In questo nuovo assetto della pianificazione che riconosce un ruolo attivo della popolazione rispetto al piano locale, una delle sue componenti essenziali è la diffusione: le persone che abitano un determinato luogo devono conoscerne i contenuti.
Nel caso di un’alluvione, ad esempio, le persone possono sapere come agire nella fase pre, di allertamento e durante, nell’adottare comportamenti di autoprotezione a tutela della loro incolumità. La responsabilità di disseminazione dei contenuti del piano è in capo alle amministrazioni, in primis - per un comune - alla figura del Sindaco, ovvero l’autorità di protezione civile sul territorio di propria competenza.
Nel recente caso delle Marche, al di là delle opportune verifiche e indagini in corso da parte della magistratura, una riflessione approfondita va certamente portata avanti sull’assenza o i ritardi nell’attivazione del sistema di allertamento da parte della Regione verso i comuni e, a cascata, sulla popolazione.
Purtroppo, la strada per costruire una cultura di resilienza nel nostro Paese è ancora lontana.
La pianificazione regionale di protezione civile sconta ritardi nel recepimento dell’ultima direttiva nazionale e così a cascata, anche i comuni o i livelli sovracomunali non hanno adeguato i propri piani; senza dimenticare che oltre all’elaborazione, un piano deve poi passare alla fase di attuazione. La salvaguardia della vita umana è uno dei primi obiettivi dell’attività di protezione civile e deve comporsi di una serie di azioni sinergiche, tra queste vi è anche la comunicazione e diffusione del piano.

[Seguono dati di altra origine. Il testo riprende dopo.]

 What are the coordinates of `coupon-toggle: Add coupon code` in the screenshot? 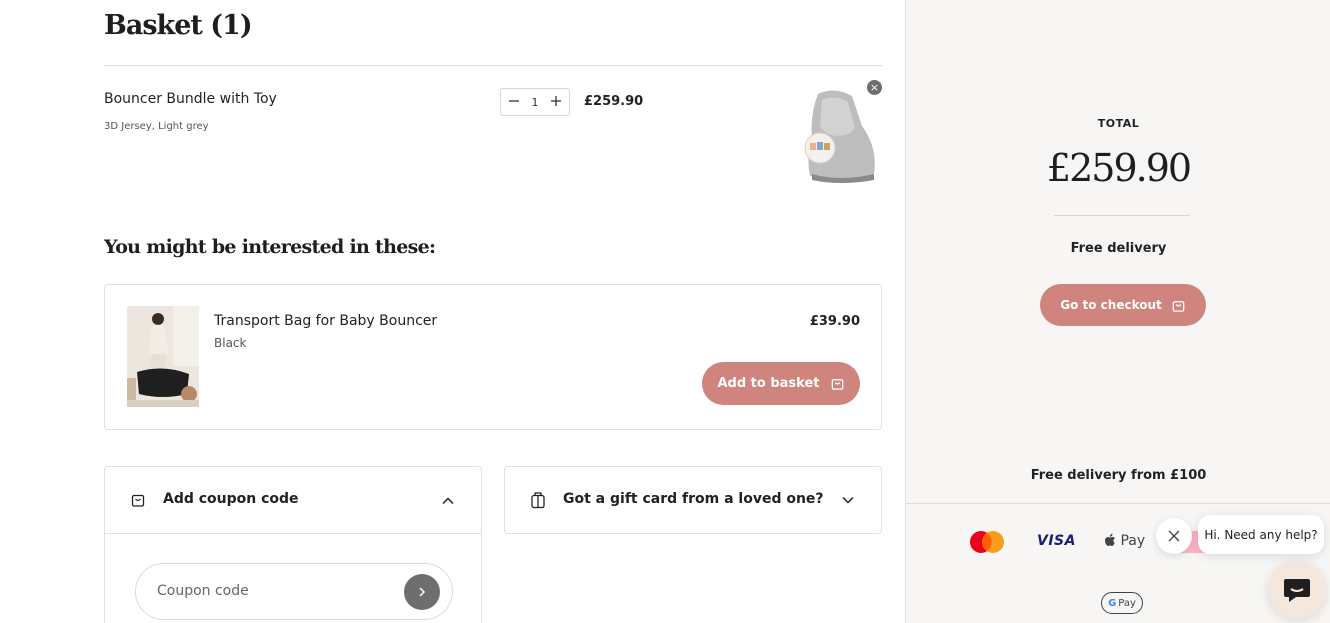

Comunicare e informare la cittadinanza non sono, infatti, fondamentali solo nelle fasi prima ma anche durante l’evoluzione di un fenomeno e la successiva fase di risposta.
In linea con le direttive internazionali, anche in emergenza e nel superamento della stessa è necessario essere accountable. L’accountability è la capacità, in questo caso delle istituzioni, di permettere la partecipazione e l’inclusione dei diversi interlocutori, rendendo conto del proprio operato e garantendo trasparenza con informazioni verificate, basate e guidate dai dati. In emergenza l’accountability istituzionale è quanto mai necessaria per il bisogno di prendere decisioni rapide e di doverne dare conto alla collettività, facendo leva sul dovere dell’amministrazione nei confronti di cittadine/ni.
Allo stesso tempo comunicare le scelte e le decisioni che impattano sulla vita delle persone, farlo utilizzando linguaggi semplici, ma efficaci è una responsabilità a cui il mondo delle istituzioni non può sottrarsi.
Ancora una volta l’alluvione delle Marche ci porta a constatare l’assenza di uno spazio di informazione centralizzato con dati aggregati dai vari Comuni rispetto a:
Allo stesso tempo i comuni sono dotati di propri strumenti e metodi di comunicazione e informazione molto disomogenei o in taluni casi assenti.
Ciò che è successo in queste settimane induce a considerare che molto si debba ancora fare per arrivare ad una corretta accountability istituzionale.
I cambiamenti climatici in atto, la fragilità di un territorio fortemente antropizzato sono fattori con cui saremmo costretti a confrontarci sempre più. La riduzione dei rischi e l’accountability devono diventare cardini delle politiche pubbliche e allo stesso tempo occorre costruire basi più solide per un profondo cambiamento di paradigma culturale improntato sulla prevenzione, la mitigazione e la preparazione.
Perché il tema del rischio non può essere affrontato solo il 13 ottobre o quando il Paese fa i conti con le proprie perdite.